Exercise requirements:
Start at the line in the entries below that contains "You are a GUI", stop at the line that contains "This screenshot has height=636, width=544.", and output exactly the lines in that span, both ends included.

Data:
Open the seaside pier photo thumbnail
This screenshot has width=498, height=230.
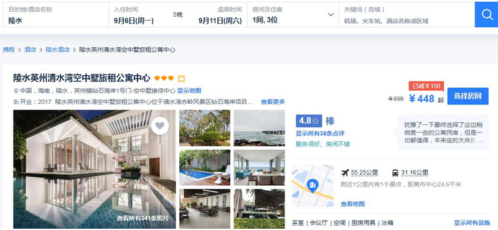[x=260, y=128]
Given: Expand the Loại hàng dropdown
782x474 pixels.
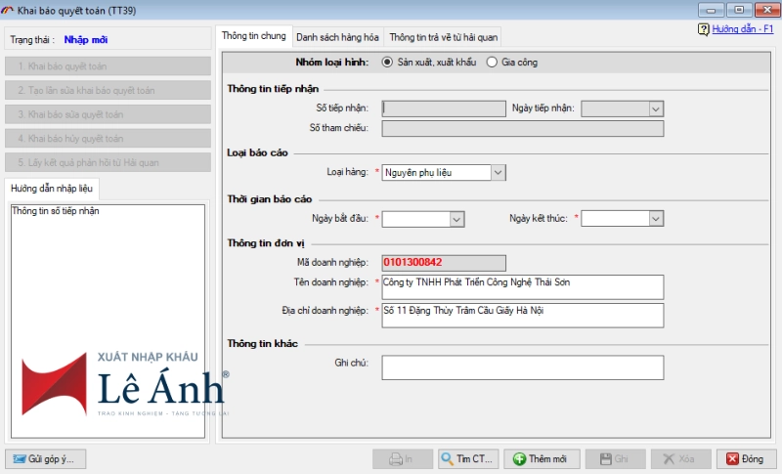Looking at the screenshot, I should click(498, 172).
---
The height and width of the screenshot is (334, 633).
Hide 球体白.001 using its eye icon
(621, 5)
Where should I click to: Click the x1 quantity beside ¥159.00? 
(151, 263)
---
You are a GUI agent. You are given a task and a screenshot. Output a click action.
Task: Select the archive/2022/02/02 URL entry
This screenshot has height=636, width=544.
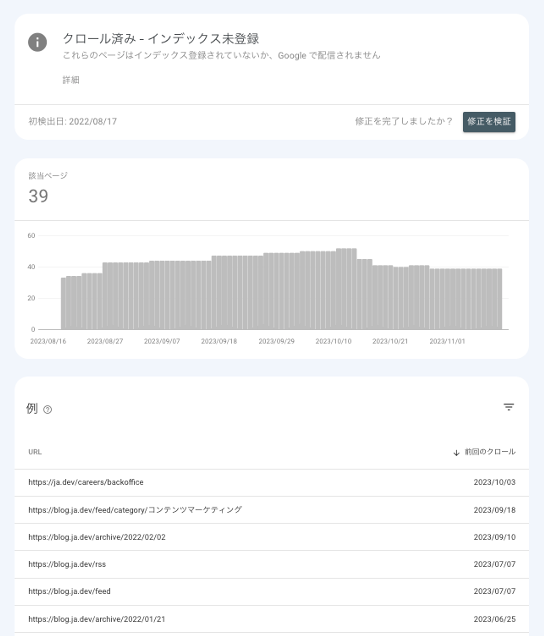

Result for this task:
You are a GUI agent. You are given a task and a screenshot. Output a click action.
Task: Select the archive/2022/02/02 URL entry
This screenshot has height=636, width=544.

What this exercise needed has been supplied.